If we take a look back at where we've been this semester, we can quickly get the feeling as if we hiked the entire length of the 2,180 mile long Appalachian Trail. Just think about it! Among other things, we've learned about:

Point estimation, including maximum likelihood estimation, method of moments, and sufficiency
Confidence intervals for means, differences in two means, variances, proportions, and differences in two proportions
Determining the sample size necessary to estimate a parameter with a certain error \(\epsilon\)
Linear regression as a way of estimating and testing for the existence of a linear relationship between two continuous variables
Hypothesis testing, including best critical regions and likelihood ratio tests
Hypothesis tests for means, the equality of two means, variances, proportions and the equality of two proportions
Determining the sample size necessary to conduct a hypothesis test for a parameter with a certain power
One-factor analysis of variance as a way of testing for the equality of three or more population means
Two-factor analysis of variance as a way of testing for the effect of one or more qualitative factors on a continuous variable
Chi-square goodness-of-fit tests and contingency tables
Using order statistics to derive distribution-free confidence intervals for percentiles
Nonparametric methods, such as the sign test, the Wilcoxon signed rank test, the run test, and the test for randomness
Using the Kolmogorov-Smirnov test statistic to test for the equality of a particular distribution function \(F_{0}(x)\)
Bayesian methods

That's all well and good, but we haven't really yet had much practice with putting it altogether to choose which of the above statistical methods would be most appropriate for any given situation. For example, suppose we were interested in learning how many times each semester Penn State students go "home." What statistical method(s) would be most appropriate for answering our research question? Or, suppose we were interested in determining whether or not a higher percentage of Alaskans commit suicide than non-Alaskans. What statistical methods could we use? These are the kinds of questions we'll tackle in this lesson. The algorithm that I propose in this lesson is perhaps not flawless, but by using it, I can almost always figure out what kind of analysis is appropriate for any given situation. Choosing the correct analysis depends, at the very least, on the answer to the following four questions:

What type of response variable do we have? More specifically, is it a continuous or categorical variable?
How many groups are being studied or compared? Is it one, two, or more?
What is the research question? Are we asking "is it this," so that we need to conduct a hypothesis test? Or are we asking "what is it," so that we need to calculate a point estimate or a confidence interval?
What assumptions can we safely make about the data? Can we assume that the data are normally distributed? Can we assume the variances of two populations are equal? Are the groups dependent or independent?

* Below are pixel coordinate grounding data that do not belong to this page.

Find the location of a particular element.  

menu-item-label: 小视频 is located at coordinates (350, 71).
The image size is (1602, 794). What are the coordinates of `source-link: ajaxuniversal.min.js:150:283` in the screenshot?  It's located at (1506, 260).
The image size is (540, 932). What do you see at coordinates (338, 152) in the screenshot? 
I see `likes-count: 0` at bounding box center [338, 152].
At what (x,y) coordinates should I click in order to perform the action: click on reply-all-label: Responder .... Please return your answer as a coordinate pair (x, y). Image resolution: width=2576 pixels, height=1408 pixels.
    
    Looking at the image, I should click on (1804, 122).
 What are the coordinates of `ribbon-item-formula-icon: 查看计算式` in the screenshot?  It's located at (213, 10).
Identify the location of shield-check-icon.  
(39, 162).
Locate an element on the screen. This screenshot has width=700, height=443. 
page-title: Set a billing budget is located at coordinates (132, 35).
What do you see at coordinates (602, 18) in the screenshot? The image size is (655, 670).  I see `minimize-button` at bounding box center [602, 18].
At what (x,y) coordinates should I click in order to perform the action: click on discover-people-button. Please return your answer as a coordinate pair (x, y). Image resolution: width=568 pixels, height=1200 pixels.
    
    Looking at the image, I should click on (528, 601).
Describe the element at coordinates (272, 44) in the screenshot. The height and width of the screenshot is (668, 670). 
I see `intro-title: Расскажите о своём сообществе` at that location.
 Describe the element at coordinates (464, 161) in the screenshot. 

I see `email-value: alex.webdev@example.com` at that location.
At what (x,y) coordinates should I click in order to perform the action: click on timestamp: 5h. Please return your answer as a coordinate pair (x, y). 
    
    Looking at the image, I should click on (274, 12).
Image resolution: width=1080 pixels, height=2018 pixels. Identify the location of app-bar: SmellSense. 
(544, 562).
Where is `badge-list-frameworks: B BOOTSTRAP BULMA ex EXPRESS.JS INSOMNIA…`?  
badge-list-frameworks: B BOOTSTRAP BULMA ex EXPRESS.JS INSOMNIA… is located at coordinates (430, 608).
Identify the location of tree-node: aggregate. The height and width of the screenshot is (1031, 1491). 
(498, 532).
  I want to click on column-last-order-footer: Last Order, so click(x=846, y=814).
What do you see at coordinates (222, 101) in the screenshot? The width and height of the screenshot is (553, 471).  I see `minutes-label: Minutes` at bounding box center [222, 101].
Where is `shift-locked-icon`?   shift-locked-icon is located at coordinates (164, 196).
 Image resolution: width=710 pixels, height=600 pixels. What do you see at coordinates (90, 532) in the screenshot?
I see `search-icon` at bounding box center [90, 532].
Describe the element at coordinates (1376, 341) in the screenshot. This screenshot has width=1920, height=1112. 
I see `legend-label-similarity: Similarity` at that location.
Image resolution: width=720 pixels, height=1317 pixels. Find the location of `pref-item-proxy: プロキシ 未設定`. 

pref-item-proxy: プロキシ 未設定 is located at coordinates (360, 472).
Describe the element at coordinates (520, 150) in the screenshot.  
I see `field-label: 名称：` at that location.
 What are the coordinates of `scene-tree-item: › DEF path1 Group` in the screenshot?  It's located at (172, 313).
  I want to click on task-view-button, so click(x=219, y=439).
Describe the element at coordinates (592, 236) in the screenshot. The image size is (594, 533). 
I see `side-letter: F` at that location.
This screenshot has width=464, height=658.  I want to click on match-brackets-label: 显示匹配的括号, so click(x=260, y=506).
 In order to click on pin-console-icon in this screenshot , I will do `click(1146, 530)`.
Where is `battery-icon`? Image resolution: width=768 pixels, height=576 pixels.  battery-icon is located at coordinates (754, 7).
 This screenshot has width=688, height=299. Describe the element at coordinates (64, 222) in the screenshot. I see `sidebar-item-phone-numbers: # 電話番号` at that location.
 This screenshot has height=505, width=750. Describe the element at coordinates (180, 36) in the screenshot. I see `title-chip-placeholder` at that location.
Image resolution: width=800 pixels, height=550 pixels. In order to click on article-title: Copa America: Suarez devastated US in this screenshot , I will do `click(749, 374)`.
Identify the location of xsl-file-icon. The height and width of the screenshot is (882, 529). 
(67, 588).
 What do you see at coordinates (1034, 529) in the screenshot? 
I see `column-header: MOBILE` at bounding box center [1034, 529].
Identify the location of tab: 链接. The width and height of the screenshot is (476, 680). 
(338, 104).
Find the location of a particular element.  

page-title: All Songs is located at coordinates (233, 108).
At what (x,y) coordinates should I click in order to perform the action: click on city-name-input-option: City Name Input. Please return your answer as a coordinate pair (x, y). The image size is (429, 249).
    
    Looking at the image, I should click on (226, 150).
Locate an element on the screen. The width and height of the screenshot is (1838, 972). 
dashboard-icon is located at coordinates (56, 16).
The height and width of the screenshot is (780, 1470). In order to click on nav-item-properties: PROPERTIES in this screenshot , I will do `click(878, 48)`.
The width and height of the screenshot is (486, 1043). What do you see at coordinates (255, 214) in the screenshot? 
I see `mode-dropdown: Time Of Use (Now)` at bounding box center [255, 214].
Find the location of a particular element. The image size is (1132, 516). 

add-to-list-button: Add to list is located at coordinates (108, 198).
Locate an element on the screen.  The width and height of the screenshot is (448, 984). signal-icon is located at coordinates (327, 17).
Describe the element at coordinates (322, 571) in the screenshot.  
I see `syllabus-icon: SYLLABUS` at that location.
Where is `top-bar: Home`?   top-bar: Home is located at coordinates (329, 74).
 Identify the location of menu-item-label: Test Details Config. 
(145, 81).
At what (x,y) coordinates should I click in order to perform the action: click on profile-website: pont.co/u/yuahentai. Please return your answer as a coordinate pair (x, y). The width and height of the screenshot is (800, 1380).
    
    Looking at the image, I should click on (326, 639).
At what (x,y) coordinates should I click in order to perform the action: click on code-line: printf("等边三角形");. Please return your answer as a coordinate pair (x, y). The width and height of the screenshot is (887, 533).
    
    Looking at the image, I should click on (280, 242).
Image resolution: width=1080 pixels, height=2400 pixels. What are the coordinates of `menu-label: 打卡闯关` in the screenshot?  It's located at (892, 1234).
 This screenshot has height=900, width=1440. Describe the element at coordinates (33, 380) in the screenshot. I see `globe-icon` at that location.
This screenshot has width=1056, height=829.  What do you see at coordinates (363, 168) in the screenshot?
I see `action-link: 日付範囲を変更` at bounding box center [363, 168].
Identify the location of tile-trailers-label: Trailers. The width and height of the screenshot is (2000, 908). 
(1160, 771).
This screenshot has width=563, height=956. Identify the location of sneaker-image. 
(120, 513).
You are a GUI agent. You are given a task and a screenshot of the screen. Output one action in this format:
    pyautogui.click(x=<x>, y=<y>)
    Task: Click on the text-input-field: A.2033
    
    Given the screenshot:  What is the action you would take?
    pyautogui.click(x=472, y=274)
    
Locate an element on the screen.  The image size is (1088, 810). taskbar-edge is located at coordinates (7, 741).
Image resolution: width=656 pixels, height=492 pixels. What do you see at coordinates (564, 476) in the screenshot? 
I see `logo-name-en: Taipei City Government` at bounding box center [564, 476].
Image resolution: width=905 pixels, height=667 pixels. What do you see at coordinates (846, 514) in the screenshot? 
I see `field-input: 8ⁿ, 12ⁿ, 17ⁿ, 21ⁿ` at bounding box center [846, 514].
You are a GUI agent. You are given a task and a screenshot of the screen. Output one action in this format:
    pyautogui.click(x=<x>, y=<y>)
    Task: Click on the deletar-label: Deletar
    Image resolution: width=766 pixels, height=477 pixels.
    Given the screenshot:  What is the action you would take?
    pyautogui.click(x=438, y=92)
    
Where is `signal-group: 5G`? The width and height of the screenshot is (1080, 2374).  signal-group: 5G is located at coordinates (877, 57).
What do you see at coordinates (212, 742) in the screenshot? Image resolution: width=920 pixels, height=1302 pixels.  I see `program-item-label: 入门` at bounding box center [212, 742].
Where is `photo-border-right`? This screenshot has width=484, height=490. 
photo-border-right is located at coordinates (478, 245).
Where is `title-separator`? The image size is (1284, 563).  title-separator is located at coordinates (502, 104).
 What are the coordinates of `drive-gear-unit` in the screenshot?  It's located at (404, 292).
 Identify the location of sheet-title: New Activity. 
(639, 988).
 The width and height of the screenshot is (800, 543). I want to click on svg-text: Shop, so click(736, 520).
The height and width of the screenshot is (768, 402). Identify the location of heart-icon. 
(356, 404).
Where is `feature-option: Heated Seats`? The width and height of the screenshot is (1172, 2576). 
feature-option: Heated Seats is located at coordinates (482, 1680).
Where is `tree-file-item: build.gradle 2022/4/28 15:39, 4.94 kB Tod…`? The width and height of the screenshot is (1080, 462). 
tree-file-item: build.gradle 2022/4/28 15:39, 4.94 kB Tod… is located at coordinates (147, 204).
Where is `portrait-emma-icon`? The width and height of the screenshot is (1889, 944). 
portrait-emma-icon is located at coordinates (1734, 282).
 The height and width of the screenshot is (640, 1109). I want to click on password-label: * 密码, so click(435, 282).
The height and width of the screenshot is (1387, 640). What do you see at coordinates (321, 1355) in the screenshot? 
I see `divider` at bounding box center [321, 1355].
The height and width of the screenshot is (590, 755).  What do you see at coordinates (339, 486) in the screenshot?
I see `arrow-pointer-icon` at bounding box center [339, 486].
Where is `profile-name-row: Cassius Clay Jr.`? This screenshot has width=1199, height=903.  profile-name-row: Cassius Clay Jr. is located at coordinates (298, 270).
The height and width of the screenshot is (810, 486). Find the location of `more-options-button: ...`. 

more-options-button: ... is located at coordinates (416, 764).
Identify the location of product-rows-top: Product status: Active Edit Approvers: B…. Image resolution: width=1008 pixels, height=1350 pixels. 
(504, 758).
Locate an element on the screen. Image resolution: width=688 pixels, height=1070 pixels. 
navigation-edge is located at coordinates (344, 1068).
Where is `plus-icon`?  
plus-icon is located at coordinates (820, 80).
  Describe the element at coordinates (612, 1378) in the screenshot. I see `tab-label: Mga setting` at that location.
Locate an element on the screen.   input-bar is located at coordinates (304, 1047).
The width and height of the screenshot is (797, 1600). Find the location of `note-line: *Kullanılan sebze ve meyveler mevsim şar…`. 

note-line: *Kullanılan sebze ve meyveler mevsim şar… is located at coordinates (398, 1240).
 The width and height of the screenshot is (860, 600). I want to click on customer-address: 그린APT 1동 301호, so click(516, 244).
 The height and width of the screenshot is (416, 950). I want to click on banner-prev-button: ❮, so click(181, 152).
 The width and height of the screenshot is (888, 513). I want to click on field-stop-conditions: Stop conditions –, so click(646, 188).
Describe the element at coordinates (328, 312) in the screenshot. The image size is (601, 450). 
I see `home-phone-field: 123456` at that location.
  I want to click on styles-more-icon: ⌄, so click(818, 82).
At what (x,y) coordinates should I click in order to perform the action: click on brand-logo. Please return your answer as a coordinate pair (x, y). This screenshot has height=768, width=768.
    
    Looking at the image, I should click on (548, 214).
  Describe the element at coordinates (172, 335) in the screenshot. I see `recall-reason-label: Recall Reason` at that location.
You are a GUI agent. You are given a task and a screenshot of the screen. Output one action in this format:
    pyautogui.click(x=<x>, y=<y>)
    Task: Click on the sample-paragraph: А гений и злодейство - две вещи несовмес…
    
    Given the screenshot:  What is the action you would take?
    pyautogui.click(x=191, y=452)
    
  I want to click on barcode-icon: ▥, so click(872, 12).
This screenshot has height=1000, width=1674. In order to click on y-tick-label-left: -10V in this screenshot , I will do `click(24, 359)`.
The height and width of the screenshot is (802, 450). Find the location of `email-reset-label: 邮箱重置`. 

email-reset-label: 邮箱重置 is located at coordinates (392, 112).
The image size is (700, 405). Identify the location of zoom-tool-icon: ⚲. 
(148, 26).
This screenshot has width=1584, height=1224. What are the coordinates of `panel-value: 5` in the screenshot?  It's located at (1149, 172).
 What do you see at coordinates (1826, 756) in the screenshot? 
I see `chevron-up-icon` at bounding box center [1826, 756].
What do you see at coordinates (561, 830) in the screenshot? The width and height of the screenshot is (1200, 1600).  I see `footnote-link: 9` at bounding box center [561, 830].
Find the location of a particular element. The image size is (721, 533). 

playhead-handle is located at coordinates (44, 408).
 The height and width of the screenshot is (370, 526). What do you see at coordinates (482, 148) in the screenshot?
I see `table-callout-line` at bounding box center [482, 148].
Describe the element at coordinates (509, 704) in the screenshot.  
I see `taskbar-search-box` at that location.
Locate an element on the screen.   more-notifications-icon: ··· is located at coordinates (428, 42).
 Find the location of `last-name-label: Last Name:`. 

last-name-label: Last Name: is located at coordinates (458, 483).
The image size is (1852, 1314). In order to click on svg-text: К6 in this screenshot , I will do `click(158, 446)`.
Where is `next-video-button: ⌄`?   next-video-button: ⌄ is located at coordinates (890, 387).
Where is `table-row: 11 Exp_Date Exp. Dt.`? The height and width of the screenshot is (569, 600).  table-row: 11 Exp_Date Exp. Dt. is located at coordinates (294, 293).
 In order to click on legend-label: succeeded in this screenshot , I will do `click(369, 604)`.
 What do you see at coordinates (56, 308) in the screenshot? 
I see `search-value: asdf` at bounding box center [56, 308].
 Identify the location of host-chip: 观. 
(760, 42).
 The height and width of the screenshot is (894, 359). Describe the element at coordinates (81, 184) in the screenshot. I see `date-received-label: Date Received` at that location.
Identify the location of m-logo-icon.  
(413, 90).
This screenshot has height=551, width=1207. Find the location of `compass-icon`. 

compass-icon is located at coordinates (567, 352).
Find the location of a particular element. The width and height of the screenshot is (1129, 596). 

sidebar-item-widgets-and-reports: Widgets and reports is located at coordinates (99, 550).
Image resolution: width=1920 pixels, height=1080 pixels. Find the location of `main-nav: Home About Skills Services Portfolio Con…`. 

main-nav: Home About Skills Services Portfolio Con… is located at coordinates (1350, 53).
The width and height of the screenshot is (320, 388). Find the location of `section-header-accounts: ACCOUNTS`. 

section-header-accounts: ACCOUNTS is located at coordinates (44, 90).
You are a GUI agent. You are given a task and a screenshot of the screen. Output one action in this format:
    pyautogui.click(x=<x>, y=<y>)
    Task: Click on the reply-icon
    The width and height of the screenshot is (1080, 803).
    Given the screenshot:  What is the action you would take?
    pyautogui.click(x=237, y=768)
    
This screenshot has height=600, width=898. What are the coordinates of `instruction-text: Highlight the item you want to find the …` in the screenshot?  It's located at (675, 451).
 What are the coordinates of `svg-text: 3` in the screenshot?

As you'll soon see, upon working through the material in this lesson, choosing the correct analysis hinges on the answers to these questions. We'll first start by considering the methods that are available to us when we have one categorical (or perhaps, more specifically, binary) variable. Then, we'll move to the situation in which we have one continuous response variable. And, then two continuous measurements, before concluding with some practice questions.